**Selección**.
+ + +
Asustados por estos resultados, tratamos de sustituir esta actitud por otra en la que consideramos al hombre como el gran destructor de la naturaleza. Este punto de vista conduce a una segunda postura que exige que los seres humanos nos abstengamos lo más posible de intervenir en la naturaleza y a dejar que se baste a sí misma. Las asociaciones proteccionistas de la naturaleza adoptan esta idea y su opinión tiene mucho de acertado. Sin embargo, llevando el análisis hasta el final, se muestra muy limitada.
Integración del bosque
El equilibrio entre ambas actitudes y aproximaciones lo proporciona una tercera concepción, que vuelve a salir a la luz después de haber estado en boga hace unas décadas. Se trata de buscar la integración de tres conceptos del bosque: como productor de madera, como un medio para establecer un ambiente vivo sano y como un lugar de reposo para las personas.
Dicha integración es posible y puede cimentarse lógicamente. Pero para comprenderla es necesario aclarar qué se entiende por bosque y demostrar que en la idea del bosque como lugar de recreo late una premonición de la tarea humana futura hacia la naturaleza. Este será nuestro punto de partida en las observaciones de la naturaleza dejada a sí misma, pues sobre este principio se basan esencialmente los movimientos proteccionistas del medio natural.
+ + +
**Objetivo**.
Decide si cada afirmación coincide con el texto sobre el bosque. Contesta sí o no y cita literalmente las palabras del texto que lo deciden.
1. Las asociaciones proteccionistas de la naturaleza adoptan la postura de que los seres humanos deben intervenir lo menos posible en la naturaleza.
2. La tercera concepción es una idea nueva que nunca antes había estado en boga.
3. El texto afirma que la integración de los tres conceptos del bosque no puede lograrse.
El listado no tiene ninguna relación con el texto sobre el bosque.

**Información proporcionada**.
+ + +
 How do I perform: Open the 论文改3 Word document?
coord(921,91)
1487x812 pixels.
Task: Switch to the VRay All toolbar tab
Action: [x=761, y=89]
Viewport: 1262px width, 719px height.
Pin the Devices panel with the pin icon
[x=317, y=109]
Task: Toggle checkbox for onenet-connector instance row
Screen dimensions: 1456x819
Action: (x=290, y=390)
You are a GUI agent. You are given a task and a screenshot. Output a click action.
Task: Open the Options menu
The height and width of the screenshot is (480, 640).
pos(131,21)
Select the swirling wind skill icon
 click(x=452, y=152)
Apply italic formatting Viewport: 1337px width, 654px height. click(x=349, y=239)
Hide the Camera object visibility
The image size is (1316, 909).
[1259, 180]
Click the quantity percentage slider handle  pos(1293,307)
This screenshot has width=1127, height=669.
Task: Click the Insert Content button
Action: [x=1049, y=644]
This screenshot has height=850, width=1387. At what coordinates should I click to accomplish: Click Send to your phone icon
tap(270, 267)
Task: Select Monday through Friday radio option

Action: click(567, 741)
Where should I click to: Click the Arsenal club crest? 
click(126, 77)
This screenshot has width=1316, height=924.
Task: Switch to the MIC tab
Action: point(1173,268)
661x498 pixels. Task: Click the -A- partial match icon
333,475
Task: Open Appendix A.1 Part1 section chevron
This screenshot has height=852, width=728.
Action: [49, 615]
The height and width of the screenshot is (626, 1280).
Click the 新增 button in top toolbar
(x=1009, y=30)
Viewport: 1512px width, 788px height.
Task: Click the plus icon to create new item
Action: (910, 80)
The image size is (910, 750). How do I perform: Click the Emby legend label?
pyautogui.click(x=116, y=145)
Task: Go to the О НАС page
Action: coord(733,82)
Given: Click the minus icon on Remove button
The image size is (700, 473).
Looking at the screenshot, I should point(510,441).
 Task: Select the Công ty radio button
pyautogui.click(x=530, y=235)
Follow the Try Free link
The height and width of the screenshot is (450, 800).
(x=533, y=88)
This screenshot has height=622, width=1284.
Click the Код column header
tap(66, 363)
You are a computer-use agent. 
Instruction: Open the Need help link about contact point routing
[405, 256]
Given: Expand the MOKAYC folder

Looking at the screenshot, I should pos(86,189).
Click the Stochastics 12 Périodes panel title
+ + +
**Respuesta del ejercicio**.
1. Sí: «exige que los seres humanos nos abstengamos lo más posible de intervenir en la naturaleza» y «Las asociaciones proteccionistas de la naturaleza adoptan esta idea».
2. No: «vuelve a salir a la luz después de haber estado en boga hace unas décadas».
3. No: «Dicha integración es posible y puede cimentarse lógicamente».